Nove semanas depois de ter sido detetado o primeiro caso de Covid-19 em Portugal, a doença está ainda longe de estar ultrapassada. A constatação é do Ministério da Saúde que hoje, ao revelar os dados estatísticos, deu conta da existência de um total de 187 casos no Alentejo.
Os números apresentados pela Direção Geral de Saúde (DGS) fazem referência a um total de 16 concelhos (incluindo os que pertencem ao distrito de Setúbal) com três ou mais casos positivos. A situação de maior gravidade, tal como já vem ocorrendo há, pelo menos, duas semanas, verifica-se em Moura, onde o número de doentes confirmados é de 34, segundo a DGS pois a autarquia refere 40. Este valor é consequência dos surtos detetados em duas comunidades ciganas.
Em Évora estão confirmados 19 doentes e em Serpa 18. Todos os restantes concelhos (dos distritos de Portalegre, Évora e Beja) têm menos de uma dezena de casos confirmados. Assim, de acordo com a DGS, há nove infetados em Beja, sete em Elvas, sete em Vendas Novas, seis em Portalegre, cinco em Montemor-o-Novo, cinco em Reguengos de Monsaraz (a autarquia reconhece apenas um e sete recuperados) três em Almodôvar, três em Cuba, três em Portel e outros tantos em Odemira (a câmara municipal desta localidade refere apenas um).
Nos concelhos do Litoral Alentejeno integrados no distrito de Setúbal, a DGS diz que há quatro casos em Alcácer do Sal, sete em Grândola e 14 em Santiago do Cacém. Estes valores nem sempre são coincidentes com os dados das respetivas autarquias. Grândola diz ter sete doentes, Santiago do Cacém reporta oito e Alcácer do Sal dois. Também a câmara de Sines diz ter um infetado.
Ao início do dia de hoje já haviam sido contabilizados em todo o país 903 mortos (mais 23 do que na véspera). O número total de pessoas infetadas aumentou mais dois por cento, sendo agora de 23.864. A DGS diz também que há 1005 internados, dos quais 185 em unidades de cuidados intensivos.

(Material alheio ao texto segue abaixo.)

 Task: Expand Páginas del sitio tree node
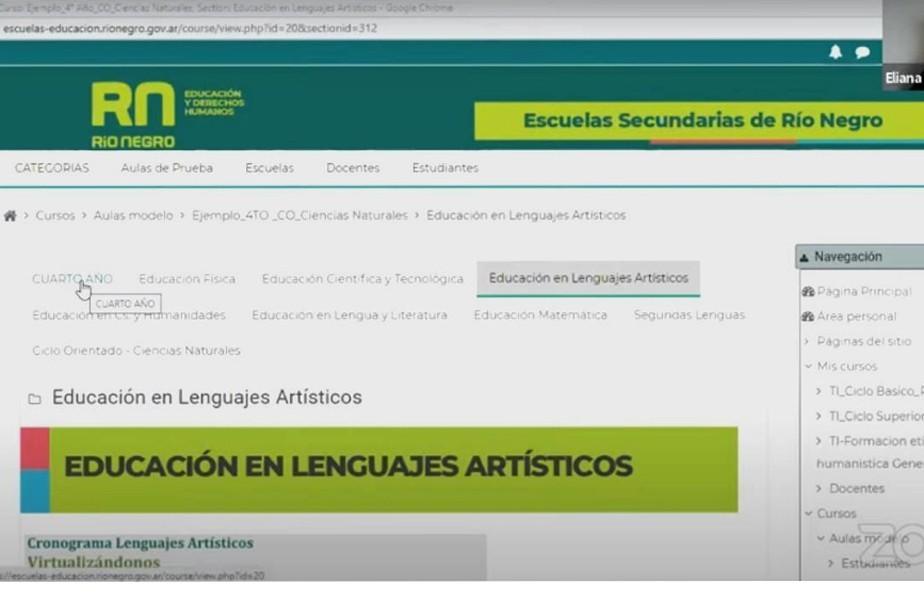click(808, 342)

Dos 903 mortos já contabilizados, 791 pertencem aos grupos etários que vão dos 70 aos 79 anos (182) e os restantes tinham 80 ou mais anos. Nestes dois grupos etários verificaram-se 418 mortes entre as mulheres e 373 entre os homens.

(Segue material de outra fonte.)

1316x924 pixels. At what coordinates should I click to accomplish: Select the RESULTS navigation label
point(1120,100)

Por regiões é o Norte, tal como desde o início da pandemia, que maiores valores apresenta, com 14.386 infetados e 519 falecimentos. No Centro há 3232 doentes e 188 mortos. Já em Lisboa e Vale do Tejo os pacientes são 5531 e os óbitos 175. No Algarve os números revelam hoje a existência de 322 doentes e oito falecidos. Nos Açores contam-se 120 doentes e oito mortes. Na Madeira, por fim, há 86 casos positivos e nenhuma morte a assinalar.